'''

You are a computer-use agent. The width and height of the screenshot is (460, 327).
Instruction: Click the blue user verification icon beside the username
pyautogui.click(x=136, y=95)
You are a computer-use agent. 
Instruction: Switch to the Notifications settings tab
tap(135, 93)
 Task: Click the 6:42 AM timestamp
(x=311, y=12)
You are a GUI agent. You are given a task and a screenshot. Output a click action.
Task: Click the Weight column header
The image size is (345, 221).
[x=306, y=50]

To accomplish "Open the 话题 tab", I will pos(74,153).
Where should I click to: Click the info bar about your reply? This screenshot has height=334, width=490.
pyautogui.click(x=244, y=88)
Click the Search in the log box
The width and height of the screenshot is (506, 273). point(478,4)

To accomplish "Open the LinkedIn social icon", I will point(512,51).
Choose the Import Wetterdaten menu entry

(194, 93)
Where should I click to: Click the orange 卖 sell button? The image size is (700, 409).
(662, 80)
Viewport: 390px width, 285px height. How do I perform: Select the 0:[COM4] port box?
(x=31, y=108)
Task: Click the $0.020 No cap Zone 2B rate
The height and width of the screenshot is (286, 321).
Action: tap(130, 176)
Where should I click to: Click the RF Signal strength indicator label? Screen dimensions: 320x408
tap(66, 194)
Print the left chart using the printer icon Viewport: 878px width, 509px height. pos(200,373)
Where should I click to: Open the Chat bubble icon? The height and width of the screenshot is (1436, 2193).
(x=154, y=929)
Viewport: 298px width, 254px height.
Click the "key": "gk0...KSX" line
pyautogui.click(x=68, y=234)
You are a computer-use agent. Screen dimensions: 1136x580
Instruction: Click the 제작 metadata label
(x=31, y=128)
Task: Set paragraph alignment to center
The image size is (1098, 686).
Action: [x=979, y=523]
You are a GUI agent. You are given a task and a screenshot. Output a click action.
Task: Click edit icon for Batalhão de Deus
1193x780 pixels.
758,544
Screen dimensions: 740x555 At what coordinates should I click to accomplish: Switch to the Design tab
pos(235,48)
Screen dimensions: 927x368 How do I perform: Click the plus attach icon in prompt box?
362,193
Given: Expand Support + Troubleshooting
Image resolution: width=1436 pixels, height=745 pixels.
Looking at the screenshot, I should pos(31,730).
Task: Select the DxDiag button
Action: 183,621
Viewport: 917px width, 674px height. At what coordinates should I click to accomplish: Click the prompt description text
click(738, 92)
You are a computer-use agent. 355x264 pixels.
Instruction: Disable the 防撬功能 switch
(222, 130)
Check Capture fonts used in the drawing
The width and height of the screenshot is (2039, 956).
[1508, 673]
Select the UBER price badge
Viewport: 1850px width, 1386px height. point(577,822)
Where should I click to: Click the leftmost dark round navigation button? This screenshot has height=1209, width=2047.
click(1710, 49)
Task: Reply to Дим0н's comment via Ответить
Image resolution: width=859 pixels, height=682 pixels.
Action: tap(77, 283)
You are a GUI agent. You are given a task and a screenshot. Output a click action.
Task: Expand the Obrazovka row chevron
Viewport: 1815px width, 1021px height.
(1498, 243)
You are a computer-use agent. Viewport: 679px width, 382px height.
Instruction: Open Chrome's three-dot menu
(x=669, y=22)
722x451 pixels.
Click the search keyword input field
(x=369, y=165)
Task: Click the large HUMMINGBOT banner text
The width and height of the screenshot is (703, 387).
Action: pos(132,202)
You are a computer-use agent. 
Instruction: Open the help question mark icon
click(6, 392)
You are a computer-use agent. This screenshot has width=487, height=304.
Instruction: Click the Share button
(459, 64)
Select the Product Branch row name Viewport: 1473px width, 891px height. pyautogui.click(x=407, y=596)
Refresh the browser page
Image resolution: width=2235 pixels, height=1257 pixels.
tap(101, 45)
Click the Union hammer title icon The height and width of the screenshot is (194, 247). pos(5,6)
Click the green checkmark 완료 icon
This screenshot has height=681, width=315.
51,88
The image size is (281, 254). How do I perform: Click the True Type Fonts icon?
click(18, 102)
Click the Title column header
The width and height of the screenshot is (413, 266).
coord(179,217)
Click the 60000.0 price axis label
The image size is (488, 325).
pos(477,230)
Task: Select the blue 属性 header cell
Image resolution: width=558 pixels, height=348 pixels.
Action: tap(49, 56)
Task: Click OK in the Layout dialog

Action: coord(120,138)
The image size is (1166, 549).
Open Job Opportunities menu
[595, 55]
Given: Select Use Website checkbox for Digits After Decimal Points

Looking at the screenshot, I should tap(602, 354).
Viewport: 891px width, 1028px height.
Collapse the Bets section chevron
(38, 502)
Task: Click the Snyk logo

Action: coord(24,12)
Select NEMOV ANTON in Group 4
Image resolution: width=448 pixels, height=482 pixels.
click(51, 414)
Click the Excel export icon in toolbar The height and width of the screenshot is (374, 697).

'''

_WORK INSTRUCTIONS_
Reproduce the material starting at the line containing "You are a computer-use agent. Viewport: 679px" and ending at the end of the material, with every "Instruction" renamed to "Directive" and nothing else changed.

_COMPLETE RESPONSE_
You are a computer-use agent. Viewport: 679px width, 382px height.
Directive: Open Chrome's three-dot menu
(x=669, y=22)
722x451 pixels.
Click the search keyword input field
(x=369, y=165)
Task: Click the large HUMMINGBOT banner text
The width and height of the screenshot is (703, 387).
Action: pos(132,202)
You are a computer-use agent. 
Directive: Open the help question mark icon
click(6, 392)
You are a computer-use agent. This screenshot has width=487, height=304.
Directive: Click the Share button
(459, 64)
Select the Product Branch row name Viewport: 1473px width, 891px height. pyautogui.click(x=407, y=596)
Refresh the browser page
Image resolution: width=2235 pixels, height=1257 pixels.
tap(101, 45)
Click the Union hammer title icon The height and width of the screenshot is (194, 247). pos(5,6)
Click the green checkmark 완료 icon
This screenshot has height=681, width=315.
51,88
The image size is (281, 254). How do I perform: Click the True Type Fonts icon?
click(18, 102)
Click the Title column header
The width and height of the screenshot is (413, 266).
coord(179,217)
Click the 60000.0 price axis label
The image size is (488, 325).
pos(477,230)
Task: Select the blue 属性 header cell
Image resolution: width=558 pixels, height=348 pixels.
Action: tap(49, 56)
Task: Click OK in the Layout dialog

Action: coord(120,138)
The image size is (1166, 549).
Open Job Opportunities menu
[595, 55]
Given: Select Use Website checkbox for Digits After Decimal Points

Looking at the screenshot, I should tap(602, 354).
Viewport: 891px width, 1028px height.
Collapse the Bets section chevron
(38, 502)
Task: Click the Snyk logo

Action: coord(24,12)
Select NEMOV ANTON in Group 4
Image resolution: width=448 pixels, height=482 pixels.
click(51, 414)
Click the Excel export icon in toolbar The height and width of the screenshot is (374, 697).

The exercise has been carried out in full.